*SET EXERCISE*
Convert the data into a Markdown table with the columns "Row" and "Line," one numbered row per line, starting at the line that contains "You are a computer-use" and ending at the end of the data. Leave out blank lines and pictures.

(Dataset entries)
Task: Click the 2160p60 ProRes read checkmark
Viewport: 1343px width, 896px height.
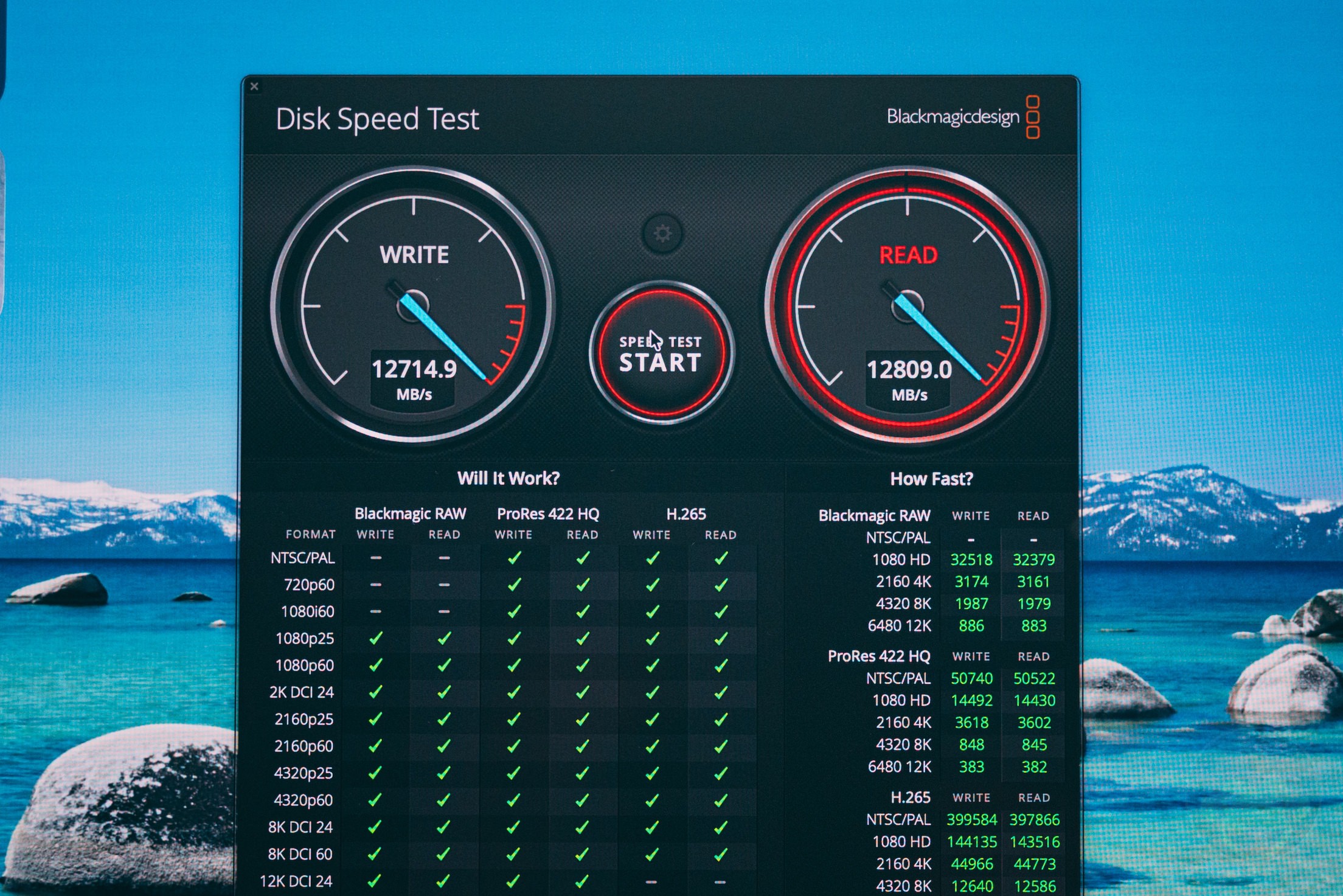Action: (582, 746)
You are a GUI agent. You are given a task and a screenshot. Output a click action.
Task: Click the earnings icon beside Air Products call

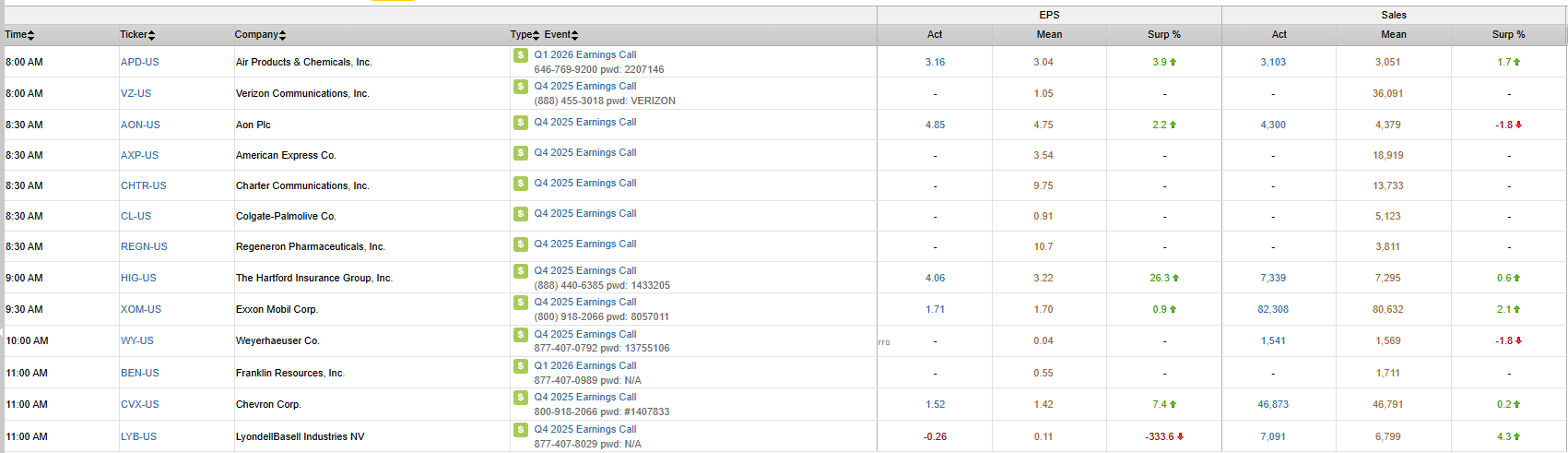pos(521,55)
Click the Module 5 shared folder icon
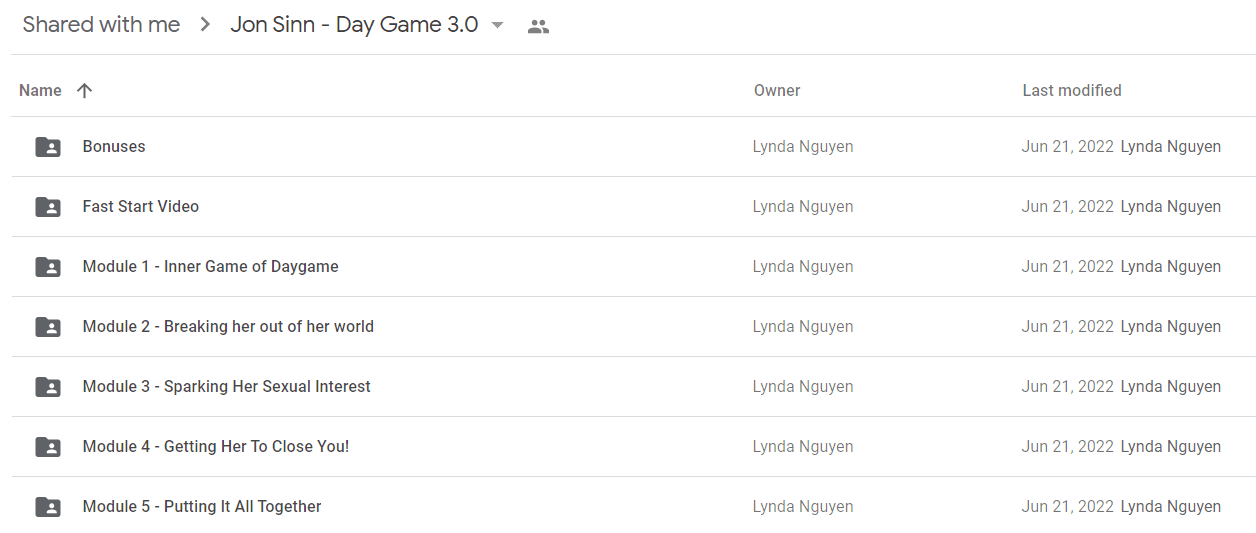This screenshot has width=1256, height=533. coord(48,507)
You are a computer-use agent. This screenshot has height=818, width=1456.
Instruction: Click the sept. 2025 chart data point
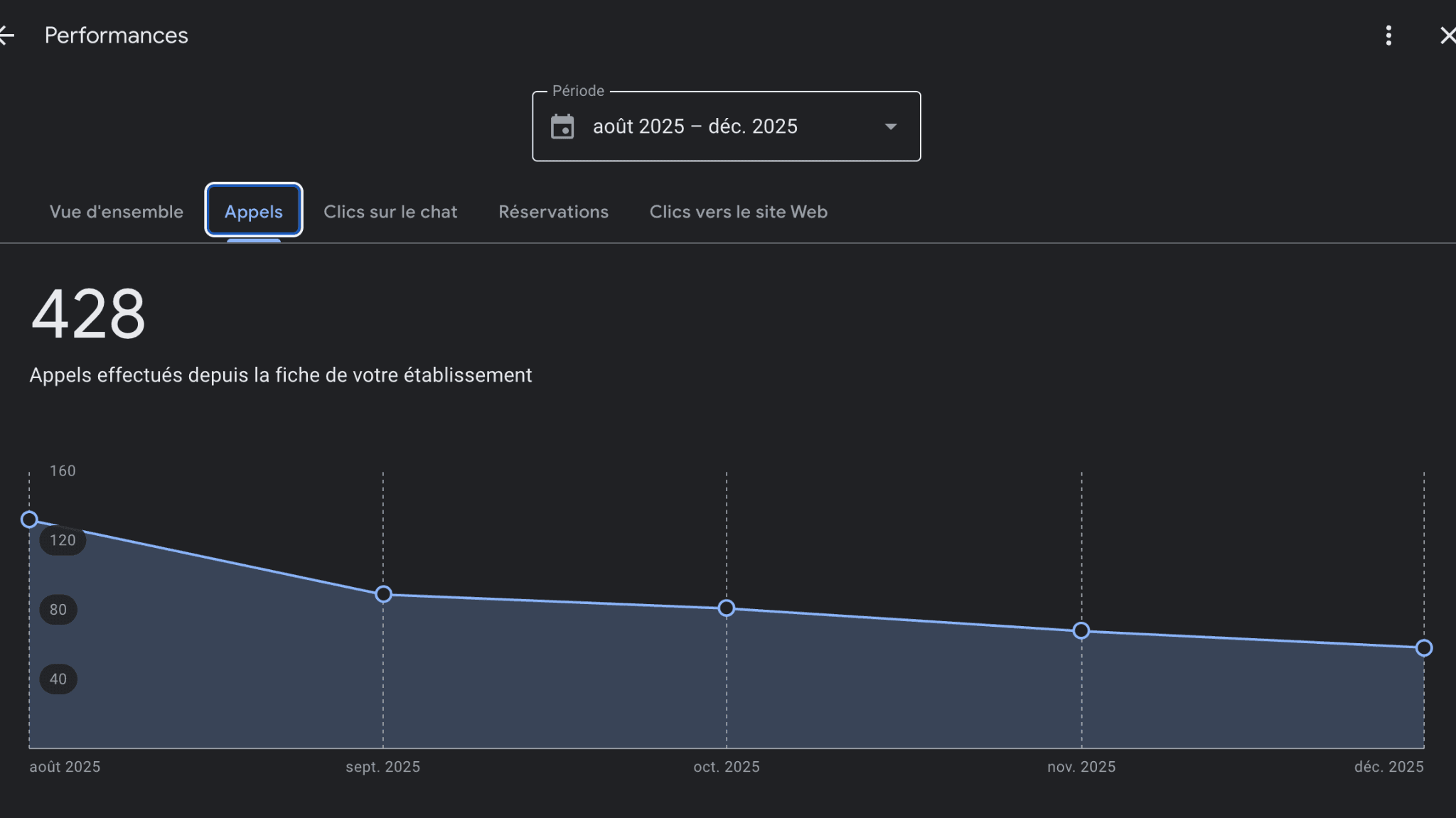tap(383, 594)
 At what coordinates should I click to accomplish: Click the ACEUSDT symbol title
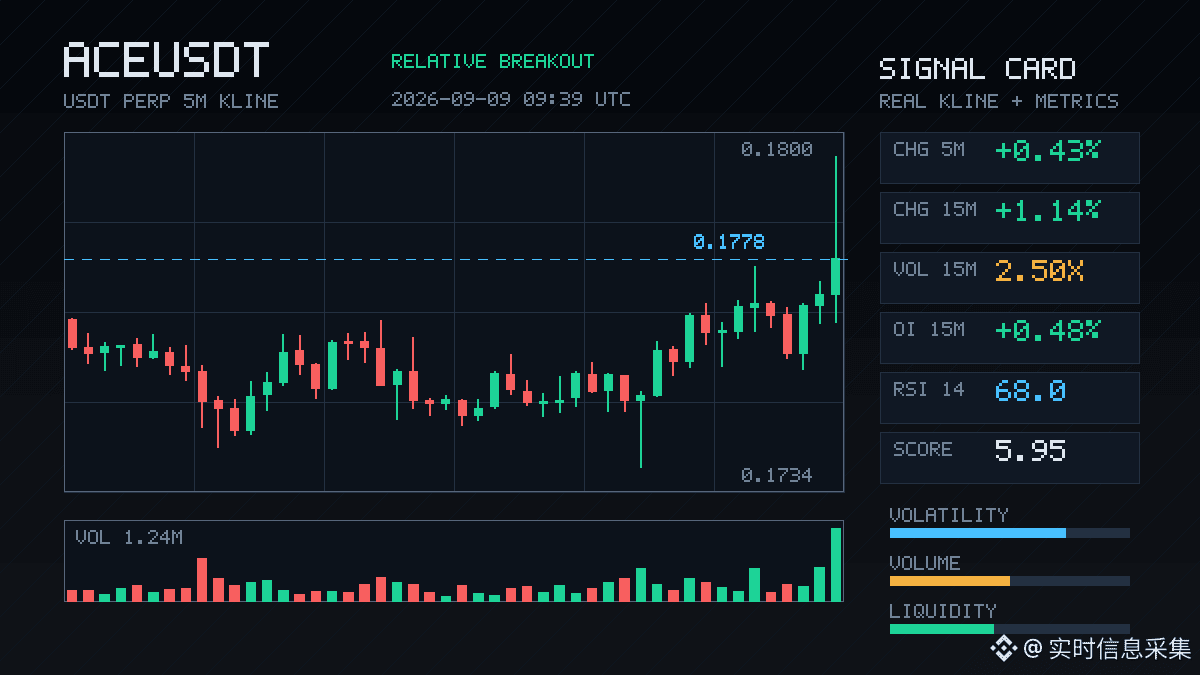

*SOLUTION TO THE PROBLEM*
| Row | Line |
|---|---|
| 1 | You are a computer-use agent. This screenshot has height=818, width=1456. |
| 2 | Instruction: Click the sept. 2025 chart data point |
| 3 | tap(383, 594) |
| 4 |  At what coordinates should I click to accomplish: Click the ACEUSDT symbol title |